▶ Available data:

-- -- --

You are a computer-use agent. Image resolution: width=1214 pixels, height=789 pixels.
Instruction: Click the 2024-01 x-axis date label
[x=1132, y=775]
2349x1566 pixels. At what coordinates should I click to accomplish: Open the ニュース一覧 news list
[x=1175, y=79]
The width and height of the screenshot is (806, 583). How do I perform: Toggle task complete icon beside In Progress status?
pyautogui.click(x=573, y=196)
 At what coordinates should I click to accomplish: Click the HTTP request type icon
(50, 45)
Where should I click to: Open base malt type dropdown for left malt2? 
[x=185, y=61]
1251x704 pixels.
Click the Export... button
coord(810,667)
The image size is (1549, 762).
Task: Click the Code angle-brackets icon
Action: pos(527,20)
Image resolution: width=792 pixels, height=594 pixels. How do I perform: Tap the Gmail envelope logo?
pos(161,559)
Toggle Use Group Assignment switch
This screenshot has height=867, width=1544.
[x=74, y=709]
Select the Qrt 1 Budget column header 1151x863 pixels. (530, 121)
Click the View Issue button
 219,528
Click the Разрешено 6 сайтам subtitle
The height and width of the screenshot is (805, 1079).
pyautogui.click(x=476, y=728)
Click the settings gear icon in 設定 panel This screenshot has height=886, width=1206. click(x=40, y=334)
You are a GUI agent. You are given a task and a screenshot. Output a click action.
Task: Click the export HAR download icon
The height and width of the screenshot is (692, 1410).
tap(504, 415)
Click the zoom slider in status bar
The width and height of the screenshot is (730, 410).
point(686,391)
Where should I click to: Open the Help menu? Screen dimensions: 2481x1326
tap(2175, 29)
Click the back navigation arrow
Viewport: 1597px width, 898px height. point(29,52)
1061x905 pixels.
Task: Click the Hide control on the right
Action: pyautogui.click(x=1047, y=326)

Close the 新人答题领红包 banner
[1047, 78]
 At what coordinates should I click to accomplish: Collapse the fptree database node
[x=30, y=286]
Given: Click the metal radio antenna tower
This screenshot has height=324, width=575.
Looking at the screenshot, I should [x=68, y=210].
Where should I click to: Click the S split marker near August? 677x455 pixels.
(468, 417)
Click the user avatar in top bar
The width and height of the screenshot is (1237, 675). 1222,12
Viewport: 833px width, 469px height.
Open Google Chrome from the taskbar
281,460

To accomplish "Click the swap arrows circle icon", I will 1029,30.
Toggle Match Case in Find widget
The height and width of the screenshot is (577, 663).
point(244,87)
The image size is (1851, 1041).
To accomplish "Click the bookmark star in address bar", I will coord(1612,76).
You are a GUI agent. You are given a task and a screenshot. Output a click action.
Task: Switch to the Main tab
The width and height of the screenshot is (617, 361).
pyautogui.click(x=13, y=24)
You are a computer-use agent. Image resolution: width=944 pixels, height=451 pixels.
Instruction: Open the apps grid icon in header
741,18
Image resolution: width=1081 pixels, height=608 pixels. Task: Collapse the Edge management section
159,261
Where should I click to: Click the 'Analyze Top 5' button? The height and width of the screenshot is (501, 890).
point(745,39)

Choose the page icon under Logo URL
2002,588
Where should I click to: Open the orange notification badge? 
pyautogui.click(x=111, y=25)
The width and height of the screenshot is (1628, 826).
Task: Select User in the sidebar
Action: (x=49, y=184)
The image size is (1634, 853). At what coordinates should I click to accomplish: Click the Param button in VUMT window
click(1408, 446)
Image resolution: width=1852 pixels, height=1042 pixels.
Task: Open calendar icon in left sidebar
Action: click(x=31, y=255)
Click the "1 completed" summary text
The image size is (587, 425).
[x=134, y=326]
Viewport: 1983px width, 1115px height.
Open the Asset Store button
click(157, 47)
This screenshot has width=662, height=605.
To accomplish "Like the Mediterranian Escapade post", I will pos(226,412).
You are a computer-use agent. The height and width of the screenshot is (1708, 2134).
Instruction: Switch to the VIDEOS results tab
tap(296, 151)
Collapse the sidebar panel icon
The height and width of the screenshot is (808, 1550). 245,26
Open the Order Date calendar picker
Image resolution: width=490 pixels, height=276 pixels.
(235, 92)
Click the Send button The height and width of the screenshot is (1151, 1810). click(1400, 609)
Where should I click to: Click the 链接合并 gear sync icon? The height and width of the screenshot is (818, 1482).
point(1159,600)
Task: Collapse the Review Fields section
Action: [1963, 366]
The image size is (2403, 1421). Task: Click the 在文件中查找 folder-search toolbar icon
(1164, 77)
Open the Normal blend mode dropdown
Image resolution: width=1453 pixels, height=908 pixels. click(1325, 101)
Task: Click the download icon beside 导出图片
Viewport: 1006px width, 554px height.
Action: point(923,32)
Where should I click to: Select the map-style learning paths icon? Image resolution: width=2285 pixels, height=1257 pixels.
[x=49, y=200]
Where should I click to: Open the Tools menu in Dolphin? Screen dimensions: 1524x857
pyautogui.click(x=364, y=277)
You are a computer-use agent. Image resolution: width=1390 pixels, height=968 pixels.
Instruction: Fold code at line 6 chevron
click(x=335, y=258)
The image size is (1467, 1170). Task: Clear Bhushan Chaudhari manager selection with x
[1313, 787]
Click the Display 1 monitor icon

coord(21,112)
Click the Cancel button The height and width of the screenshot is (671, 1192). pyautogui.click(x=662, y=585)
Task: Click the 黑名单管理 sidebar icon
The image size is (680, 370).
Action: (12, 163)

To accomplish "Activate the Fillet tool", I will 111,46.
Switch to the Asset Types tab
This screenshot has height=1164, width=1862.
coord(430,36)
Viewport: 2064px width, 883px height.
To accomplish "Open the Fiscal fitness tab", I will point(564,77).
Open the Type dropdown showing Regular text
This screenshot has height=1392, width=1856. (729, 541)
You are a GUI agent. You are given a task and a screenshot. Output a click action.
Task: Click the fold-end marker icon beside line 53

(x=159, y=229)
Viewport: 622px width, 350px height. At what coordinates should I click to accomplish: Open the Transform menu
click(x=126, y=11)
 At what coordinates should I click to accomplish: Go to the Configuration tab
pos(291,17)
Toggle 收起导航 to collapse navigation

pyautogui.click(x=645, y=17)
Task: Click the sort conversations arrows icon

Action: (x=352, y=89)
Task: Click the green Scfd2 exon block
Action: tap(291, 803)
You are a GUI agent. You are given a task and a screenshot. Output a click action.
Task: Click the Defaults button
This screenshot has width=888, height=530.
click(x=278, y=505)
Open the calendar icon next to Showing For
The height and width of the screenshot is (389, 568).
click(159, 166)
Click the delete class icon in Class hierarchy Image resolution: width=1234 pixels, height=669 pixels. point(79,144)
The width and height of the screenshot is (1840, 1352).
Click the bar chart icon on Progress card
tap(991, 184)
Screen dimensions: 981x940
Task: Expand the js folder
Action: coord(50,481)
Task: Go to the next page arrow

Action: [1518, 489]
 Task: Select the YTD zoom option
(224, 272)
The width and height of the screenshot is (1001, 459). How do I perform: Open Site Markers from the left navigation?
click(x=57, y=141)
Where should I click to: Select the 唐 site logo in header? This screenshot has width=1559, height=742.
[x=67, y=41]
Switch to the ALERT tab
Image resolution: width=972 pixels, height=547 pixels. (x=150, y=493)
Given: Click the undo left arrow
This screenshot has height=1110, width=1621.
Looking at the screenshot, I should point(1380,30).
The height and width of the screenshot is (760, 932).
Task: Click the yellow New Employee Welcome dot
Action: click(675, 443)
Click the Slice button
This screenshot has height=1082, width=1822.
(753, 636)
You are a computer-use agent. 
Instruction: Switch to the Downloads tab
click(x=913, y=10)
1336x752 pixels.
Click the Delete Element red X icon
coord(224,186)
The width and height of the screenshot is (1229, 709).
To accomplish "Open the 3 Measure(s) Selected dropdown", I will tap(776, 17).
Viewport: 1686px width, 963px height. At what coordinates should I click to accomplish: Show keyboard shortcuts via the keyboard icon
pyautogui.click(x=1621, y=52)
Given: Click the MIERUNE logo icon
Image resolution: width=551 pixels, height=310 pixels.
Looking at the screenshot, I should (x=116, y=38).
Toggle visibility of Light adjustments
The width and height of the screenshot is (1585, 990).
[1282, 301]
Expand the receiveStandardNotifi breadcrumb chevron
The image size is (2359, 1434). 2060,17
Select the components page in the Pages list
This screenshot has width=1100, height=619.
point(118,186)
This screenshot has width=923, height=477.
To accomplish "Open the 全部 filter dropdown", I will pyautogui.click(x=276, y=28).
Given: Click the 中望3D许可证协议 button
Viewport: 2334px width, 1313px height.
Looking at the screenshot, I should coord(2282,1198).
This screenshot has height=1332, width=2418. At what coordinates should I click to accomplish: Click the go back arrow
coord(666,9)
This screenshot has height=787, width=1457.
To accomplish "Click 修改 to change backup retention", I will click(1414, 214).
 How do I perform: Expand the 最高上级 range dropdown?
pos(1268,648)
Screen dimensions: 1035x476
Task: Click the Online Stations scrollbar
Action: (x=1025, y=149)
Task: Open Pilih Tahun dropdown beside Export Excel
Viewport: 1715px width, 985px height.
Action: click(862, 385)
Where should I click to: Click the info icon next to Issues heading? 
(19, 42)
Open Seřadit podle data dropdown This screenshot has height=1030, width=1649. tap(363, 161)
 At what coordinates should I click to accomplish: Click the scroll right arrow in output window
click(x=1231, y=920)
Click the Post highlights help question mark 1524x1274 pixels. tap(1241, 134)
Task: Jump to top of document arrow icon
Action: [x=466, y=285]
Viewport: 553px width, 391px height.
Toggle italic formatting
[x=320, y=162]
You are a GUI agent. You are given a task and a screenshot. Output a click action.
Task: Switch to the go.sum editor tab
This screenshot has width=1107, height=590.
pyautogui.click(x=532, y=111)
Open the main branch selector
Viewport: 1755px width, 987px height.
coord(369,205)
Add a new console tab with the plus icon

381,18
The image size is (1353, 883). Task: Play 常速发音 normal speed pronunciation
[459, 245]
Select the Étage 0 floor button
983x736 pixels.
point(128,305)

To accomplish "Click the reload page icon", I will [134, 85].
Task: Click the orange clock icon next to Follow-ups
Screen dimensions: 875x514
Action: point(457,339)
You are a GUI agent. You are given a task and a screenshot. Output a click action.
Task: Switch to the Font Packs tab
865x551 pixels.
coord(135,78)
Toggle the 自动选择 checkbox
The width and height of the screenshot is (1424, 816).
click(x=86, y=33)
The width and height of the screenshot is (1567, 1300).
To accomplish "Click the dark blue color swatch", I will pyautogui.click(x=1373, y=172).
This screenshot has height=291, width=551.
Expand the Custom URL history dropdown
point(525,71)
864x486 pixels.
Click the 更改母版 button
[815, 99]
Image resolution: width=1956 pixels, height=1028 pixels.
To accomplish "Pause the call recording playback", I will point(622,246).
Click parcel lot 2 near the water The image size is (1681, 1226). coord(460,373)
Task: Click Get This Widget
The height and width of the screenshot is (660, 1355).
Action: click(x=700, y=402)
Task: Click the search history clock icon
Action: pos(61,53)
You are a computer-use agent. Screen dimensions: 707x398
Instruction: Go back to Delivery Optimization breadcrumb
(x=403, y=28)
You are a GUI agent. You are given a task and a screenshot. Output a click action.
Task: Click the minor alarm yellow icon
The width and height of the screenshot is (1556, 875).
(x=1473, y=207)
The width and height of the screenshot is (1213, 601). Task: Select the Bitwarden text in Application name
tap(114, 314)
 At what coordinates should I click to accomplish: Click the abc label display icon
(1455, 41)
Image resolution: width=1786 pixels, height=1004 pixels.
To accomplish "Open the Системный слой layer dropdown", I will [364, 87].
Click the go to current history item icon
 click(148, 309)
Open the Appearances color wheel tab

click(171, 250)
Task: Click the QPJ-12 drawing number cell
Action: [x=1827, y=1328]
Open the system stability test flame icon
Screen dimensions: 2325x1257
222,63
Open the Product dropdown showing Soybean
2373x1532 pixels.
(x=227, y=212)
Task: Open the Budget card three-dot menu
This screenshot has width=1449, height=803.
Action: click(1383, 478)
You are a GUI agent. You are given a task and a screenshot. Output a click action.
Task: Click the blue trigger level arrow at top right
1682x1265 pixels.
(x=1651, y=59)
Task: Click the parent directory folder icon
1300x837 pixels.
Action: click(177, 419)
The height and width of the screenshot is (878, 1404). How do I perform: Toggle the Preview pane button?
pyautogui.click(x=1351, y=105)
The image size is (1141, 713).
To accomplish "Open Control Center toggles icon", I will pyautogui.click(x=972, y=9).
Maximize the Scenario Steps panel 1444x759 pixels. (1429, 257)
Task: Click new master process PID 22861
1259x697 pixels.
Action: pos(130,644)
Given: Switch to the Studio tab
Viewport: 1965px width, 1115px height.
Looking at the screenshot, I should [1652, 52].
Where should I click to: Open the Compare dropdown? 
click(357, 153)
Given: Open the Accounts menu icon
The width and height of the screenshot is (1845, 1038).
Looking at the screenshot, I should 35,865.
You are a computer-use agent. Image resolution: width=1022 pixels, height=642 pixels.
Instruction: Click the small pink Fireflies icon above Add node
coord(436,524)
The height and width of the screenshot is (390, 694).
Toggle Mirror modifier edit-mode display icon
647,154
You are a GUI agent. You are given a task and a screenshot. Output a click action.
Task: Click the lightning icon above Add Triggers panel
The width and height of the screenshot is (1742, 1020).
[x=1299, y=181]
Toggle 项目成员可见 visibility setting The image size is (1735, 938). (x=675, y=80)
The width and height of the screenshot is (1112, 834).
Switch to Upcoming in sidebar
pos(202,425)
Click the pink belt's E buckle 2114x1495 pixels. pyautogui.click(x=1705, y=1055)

-- -- --

Where a line in the entries holds the word "Budget", copy that line.

Select the Qrt 1 Budget column header 1151x863 pixels. (530, 121)
Task: Open the Budget card three-dot menu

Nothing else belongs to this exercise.